Mechanisms of heat acclimation with endurance training in humans: A role of active cutaneous vasodilator

Abstract

Hypovolemia and hyperosmolality due to thermal dehydration suppress thermoregulatory responses of sweating and cutaneous vasodilation in humans, resulting in increasing a risk of heat illness. Recently, we found in young and older subjects that an ingestion of carbohydrate-protein supplement immediately after a bout of exercise during training accelerated an increase in plasma volume and an improvement of thermoregulatory responses. These results suggest that change in plasma volume alters cutaneous vasodilation and sweat rate through baroreflexes; however, no electrical signals in the efferent path of the reflex loop have not been identified. We have recently successfully recorded skin sympathetic nerve signal components synchronized and non-synchronized with cardiac cycles, separately, in passively heated young subjects, and found that although both components increased with cutaneous vasodilation and sweat rate in hyperthermia, an increase in synchronized component was suppressed by hypovolemia with suppressed cutaneous vasidilation, while an increase in non-synchronized component was not suppressed as sweat rate.

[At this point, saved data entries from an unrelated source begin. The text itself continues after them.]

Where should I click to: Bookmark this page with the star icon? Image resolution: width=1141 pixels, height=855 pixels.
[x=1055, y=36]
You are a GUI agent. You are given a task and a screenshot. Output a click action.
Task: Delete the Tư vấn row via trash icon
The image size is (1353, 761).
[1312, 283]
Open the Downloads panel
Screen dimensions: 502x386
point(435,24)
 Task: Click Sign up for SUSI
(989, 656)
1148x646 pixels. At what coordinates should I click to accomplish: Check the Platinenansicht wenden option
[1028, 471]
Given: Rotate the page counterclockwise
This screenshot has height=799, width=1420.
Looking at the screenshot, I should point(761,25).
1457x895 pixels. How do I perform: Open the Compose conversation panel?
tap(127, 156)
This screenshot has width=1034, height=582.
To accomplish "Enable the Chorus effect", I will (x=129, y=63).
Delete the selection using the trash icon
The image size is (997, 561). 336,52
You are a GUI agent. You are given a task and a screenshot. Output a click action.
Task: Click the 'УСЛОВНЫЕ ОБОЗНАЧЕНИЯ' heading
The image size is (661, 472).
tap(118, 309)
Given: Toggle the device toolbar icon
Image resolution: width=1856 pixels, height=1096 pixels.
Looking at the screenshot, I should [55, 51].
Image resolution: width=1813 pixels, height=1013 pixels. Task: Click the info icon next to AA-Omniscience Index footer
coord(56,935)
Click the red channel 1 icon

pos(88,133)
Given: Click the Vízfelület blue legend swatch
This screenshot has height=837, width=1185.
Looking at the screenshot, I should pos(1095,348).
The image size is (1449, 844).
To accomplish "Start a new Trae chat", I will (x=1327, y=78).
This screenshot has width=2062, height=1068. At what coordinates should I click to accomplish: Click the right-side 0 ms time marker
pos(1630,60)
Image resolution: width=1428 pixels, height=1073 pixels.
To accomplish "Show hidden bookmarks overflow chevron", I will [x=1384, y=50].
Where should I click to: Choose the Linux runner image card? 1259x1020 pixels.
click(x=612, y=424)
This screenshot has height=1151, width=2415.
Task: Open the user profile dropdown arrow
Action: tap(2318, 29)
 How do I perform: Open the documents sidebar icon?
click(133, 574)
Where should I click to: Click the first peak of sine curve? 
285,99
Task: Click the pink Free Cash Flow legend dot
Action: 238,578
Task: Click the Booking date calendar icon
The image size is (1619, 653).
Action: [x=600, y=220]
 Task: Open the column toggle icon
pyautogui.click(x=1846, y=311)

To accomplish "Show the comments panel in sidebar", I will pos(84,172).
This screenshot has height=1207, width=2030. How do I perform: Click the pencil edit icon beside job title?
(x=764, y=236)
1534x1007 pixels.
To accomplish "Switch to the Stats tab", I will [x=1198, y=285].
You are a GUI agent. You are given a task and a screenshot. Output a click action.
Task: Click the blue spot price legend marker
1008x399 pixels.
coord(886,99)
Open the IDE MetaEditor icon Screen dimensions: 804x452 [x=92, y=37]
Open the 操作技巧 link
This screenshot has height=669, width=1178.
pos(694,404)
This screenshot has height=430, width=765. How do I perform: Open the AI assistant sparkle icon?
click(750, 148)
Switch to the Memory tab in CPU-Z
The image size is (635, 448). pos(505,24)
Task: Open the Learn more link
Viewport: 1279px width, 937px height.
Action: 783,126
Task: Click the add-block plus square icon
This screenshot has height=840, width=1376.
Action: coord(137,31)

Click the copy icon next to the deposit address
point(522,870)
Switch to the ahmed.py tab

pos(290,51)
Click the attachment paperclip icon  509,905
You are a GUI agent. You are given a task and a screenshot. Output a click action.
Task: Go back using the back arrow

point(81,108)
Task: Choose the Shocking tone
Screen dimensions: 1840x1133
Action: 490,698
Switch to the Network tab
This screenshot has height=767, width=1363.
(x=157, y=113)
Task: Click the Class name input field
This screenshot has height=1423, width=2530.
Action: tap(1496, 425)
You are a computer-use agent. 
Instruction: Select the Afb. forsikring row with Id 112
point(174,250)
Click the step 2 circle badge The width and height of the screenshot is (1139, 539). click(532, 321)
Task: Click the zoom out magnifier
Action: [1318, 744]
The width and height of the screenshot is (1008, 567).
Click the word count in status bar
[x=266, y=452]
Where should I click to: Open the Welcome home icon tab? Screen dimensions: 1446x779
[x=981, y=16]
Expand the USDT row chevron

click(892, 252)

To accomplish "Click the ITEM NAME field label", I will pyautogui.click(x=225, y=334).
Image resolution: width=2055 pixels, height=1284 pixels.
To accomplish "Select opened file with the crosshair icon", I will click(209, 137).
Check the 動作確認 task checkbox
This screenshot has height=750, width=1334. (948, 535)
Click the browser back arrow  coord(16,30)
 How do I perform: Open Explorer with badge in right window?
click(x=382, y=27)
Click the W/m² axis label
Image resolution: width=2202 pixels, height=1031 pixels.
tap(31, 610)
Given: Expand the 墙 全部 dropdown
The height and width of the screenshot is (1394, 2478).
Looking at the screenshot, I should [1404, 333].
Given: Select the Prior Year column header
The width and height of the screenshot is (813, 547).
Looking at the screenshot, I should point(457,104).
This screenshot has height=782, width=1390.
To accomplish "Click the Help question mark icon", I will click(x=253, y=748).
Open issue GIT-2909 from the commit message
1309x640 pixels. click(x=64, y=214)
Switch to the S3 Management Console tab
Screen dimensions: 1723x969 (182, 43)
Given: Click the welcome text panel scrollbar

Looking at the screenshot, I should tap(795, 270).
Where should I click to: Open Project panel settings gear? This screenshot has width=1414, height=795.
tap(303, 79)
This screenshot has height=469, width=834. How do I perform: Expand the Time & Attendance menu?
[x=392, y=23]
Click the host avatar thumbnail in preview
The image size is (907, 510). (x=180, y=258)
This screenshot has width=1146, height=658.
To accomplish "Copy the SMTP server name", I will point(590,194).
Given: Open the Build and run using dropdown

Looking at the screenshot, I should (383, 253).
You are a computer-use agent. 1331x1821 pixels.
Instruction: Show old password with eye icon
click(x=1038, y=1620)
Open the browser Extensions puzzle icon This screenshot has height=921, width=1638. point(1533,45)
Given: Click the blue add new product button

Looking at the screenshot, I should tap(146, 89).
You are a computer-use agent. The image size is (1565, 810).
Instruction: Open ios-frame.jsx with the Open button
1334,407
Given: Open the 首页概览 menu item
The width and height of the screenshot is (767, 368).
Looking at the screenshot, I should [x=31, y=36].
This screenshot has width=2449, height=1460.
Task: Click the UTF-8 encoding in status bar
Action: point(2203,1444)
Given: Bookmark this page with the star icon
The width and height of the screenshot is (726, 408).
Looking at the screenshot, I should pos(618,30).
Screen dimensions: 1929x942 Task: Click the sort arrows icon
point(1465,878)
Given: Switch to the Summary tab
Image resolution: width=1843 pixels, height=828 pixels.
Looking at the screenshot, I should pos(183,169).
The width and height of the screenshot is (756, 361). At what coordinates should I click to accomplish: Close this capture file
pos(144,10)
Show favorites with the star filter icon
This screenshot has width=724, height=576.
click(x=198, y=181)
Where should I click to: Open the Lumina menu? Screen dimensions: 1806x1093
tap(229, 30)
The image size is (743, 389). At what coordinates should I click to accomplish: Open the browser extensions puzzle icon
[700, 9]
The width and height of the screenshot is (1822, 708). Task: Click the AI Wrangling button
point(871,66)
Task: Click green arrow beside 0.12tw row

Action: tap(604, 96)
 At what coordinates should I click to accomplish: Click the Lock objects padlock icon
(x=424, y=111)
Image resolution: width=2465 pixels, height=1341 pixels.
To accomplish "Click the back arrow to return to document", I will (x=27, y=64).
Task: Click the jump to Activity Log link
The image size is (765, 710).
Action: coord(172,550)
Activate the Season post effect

On the other hand, we found that hyperosmolality suppressed the increases of both components with suppressed cutaneous vasodilation and sweat rate. These results suggest that a synchronized component controls cutaneous vasodilation while a non-synchronized component controls sweat rate, and also that beat-by-beat changes in atrial pressure due to a fluctuation of venous return to the heart varies cutaneous vasodilation through baroreflexes but not sweat rate.